At the same time, there is still a surprisingly heavy reliance on the :60 second DTC commercial in pharma advertising. True—there is still no better way to get reach fast. But series TV is increasingly breaking formulas about fitting into specific time slots and letting the content drive the length; Game of Thrones final episode last season, for example, was 81 minutes while episode 1 ran only 59 minutes. So when I think of the :60 DTC commercial, I am reminded of a story about design flaws in the solid rocket boosters that flank each side of the space shuttle.
Engineers would have preferred the rocket boosters to be much wider. But the only way to transport them from the factory in Utah to the Florida launch site was via railroad tracks that pass through mountain tunnels. Those tunnels are only slightly wider than railroad tracks, which are designed to be 4 feet, 8 ½ inches apart.
Railroad tracks in the United States use those dimensions because we copied the specs they used in England. How did English railroad designers arrive at 4 feet, 8 ½ inches wide? They based them on the measure wagon makers had used for their axle width. Otherwise, they had discovered, wagon wheels would often break on the sides of established wagon wheel ruts in the roads.
You may now be wondering where those rutted road dimensions came from? The first roads in the UK where built by the Roman Empire for use by their military. And how did those Romans settle on axle spacing of 4 feet, 8 1/2 inches?
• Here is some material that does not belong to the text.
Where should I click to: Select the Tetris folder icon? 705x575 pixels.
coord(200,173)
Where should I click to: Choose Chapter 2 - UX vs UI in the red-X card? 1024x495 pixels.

Well, those dimensions are roughly the width of two horses from behind.
So the specs for the space shuttle, the world’s most sophisticated transportation system, were created and compromised based on the size of a horse’s behind—two horses’ behinds to be precise.
With all the digital opportunities for storytelling we have today, we will someday very soon look at our :60 second DTC commercial as similarly flawed in scale and size based on specs determined in a completely different world. I look forward to the continuing evolution of DTC storytelling and all its possibilities.